Document section below:
NAME
TaskPipe::Task_Scrape - Base TaskPipe class for scraping a webpage
DESCRIPTION
This is the standard building block for creating a webpage-scraping task. To do this inherit from Task::Scrape using the following package format:
package TaskPipe::Task_Scrape_MyScraper;
use Moose;
use Web::Scraper;
extends 'TaskPipe::Task_Scrape';
has test_pinterp => (is => 'ro', isa => 'ArrayRef[HashRef], default => sub{[
{
url => 'https://www.example.com/some-test-url',
headers => {
Referer => 'https://www.example.com/some-referer-url'
}
}
]});
has ws => (is => 'ro', isa => 'Web::Scraper', default => sub{
scraper {
process 'div.some-class', 'results' => 'TEXT';
result 'results'
}
});
sub post_process { # may or may not be necessary, depending
# on what is returned by ws
my ($self,$results) = @_;
# do something with the results returned from the web scraper
return $results;
}
test_pinterp
allows you to specify test data which you can run the task against by typing
taskpipe test task --name=Scrape_MyScraper
at the command line.
It is assumed you want to use a Web::Scraper to scrape your page. If this is the case, just define a ws
attribute as above. See the Web::Scraper manpage for more information on how to define a Web::Scraper.
Your task needs to return an arrayref of results (each result being a hashref). It's great if you can get ws
to return this directly. Sometimes it is not possible to persuade your Web::Scraper to return results in this format. To make format corrections (remove records from the data etc) you can include a post_process
subroutine. post_process
receives the output from ws. Do what is needed, and make sure you return your results
arrayref at the end.
AUTHOR
Tom Gracey <tomgracey@gmail.com>
COPYRIGHT AND LICENSE
Copyright (c) Tom Gracey 2018
TaskPipe is free software, licensed under
The GNU Public License Version 3
End of Document section.
Data segment below:
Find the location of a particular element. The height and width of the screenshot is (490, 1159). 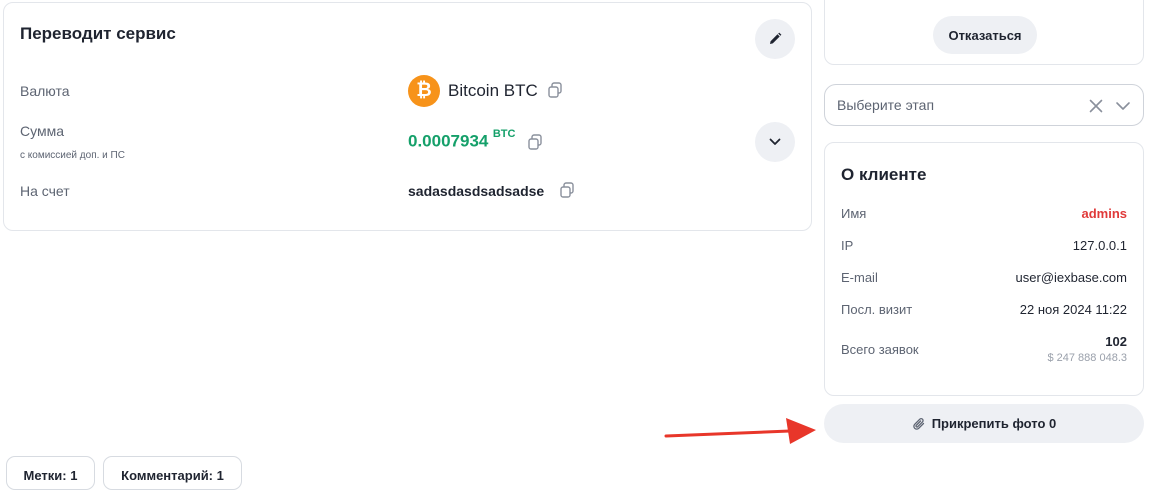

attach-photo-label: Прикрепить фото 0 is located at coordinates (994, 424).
End of Data segment.
### Exercise aim
According to the TaskPipe::Task_Scrape documentation, why would a scraping task include a post_process subroutine? Answer in one to three sentences.

### Answer space
The task must return an arrayref of results, each result a hashref, and the Web::Scraper defined in ws sometimes can't be made to return results in that format. A post_process subroutine receives the output from ws so that format corrections, such as removing records from the data, can be made before the results arrayref is returned.